◆ **Work instruction**
Your output must be the lines below from the line containing "Screen dimensions: 813x493" to the line containing "the country list", both lines included, reproduced exactly and without pictures.
Segment Start: Source material
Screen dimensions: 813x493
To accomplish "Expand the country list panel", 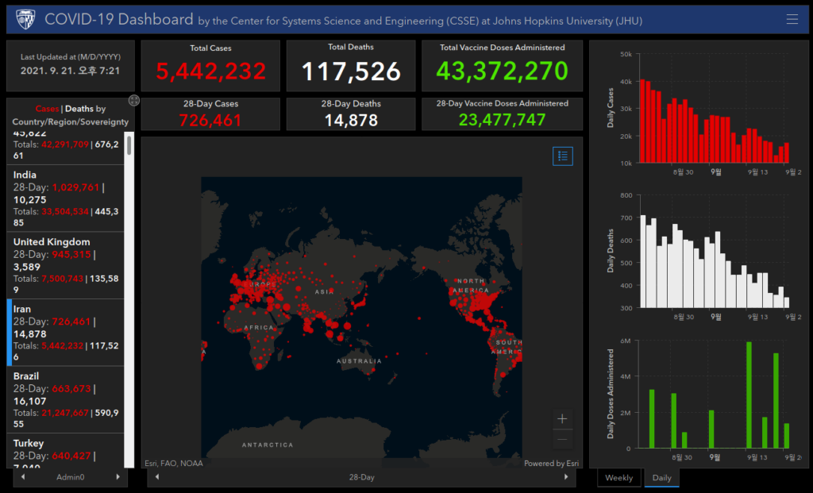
Segment End: Source material
Segment Start: Source material
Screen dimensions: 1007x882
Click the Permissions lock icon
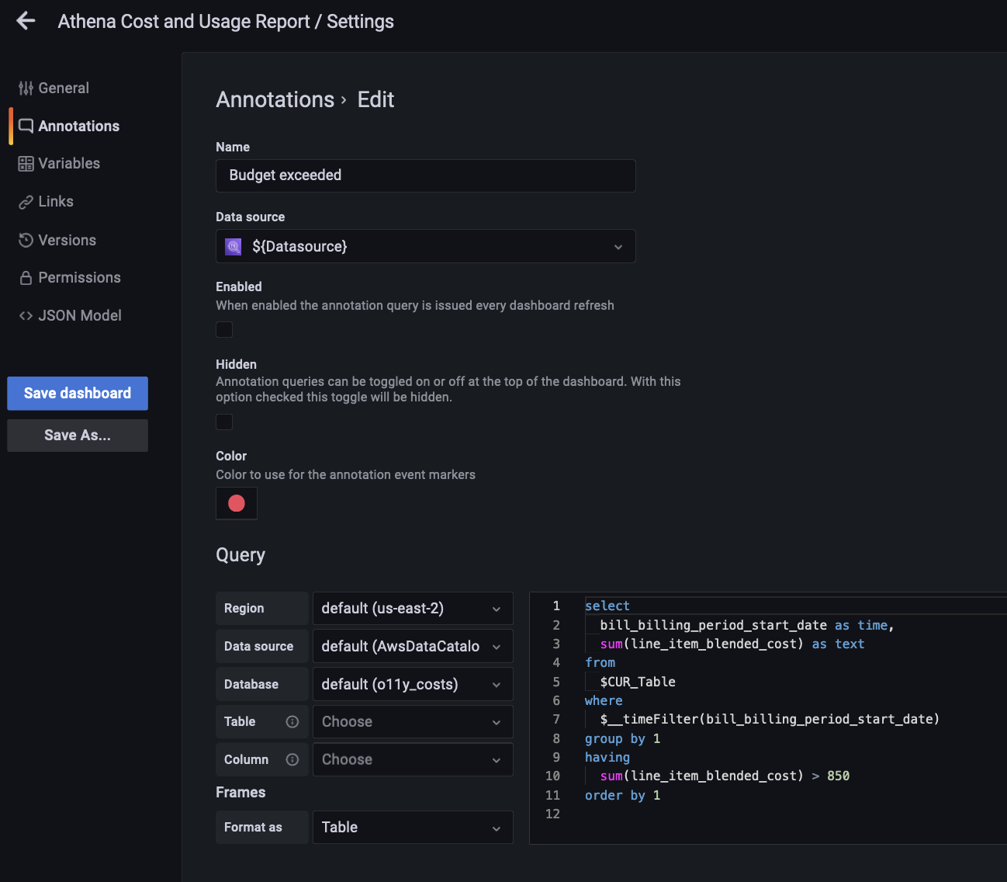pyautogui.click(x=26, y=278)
Segment End: Source material
◆ **Answer to this task**
Screen dimensions: 813x493
To accomplish "Expand the country list panel", 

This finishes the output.